Task instructions
At the line containing "Given: Click the Train button", begin setting down the entries exactly, and stop only after the last line.

Information given
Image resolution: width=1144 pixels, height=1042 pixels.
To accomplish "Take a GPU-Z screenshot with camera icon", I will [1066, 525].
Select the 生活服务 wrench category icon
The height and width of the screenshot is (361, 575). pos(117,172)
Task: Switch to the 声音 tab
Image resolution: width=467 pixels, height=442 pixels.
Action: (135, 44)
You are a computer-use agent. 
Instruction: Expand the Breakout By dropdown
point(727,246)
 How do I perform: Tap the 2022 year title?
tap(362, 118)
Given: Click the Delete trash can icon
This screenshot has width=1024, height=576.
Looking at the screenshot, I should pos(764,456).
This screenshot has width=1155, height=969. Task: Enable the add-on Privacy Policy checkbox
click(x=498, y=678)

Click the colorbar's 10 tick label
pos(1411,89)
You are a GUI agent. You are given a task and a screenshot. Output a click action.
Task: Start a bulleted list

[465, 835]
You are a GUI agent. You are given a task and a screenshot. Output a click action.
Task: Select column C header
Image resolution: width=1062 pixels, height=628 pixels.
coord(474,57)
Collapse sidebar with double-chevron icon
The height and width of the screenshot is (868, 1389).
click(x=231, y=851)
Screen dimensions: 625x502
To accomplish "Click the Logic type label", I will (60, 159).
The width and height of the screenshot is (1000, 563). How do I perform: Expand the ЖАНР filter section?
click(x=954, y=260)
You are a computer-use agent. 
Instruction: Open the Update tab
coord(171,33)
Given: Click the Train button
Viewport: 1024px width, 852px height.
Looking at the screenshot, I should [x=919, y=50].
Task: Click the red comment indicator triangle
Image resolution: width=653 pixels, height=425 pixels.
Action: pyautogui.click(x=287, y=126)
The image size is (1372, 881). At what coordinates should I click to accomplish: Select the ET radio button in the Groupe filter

Answer box
Given: Click the Train button
Viewport: 1024px width, 852px height.
Looking at the screenshot, I should [x=919, y=50].
Task: Click the red comment indicator triangle
Image resolution: width=653 pixels, height=425 pixels.
Action: pyautogui.click(x=287, y=126)
The image size is (1372, 881). At what coordinates should I click to accomplish: Select the ET radio button in the Groupe filter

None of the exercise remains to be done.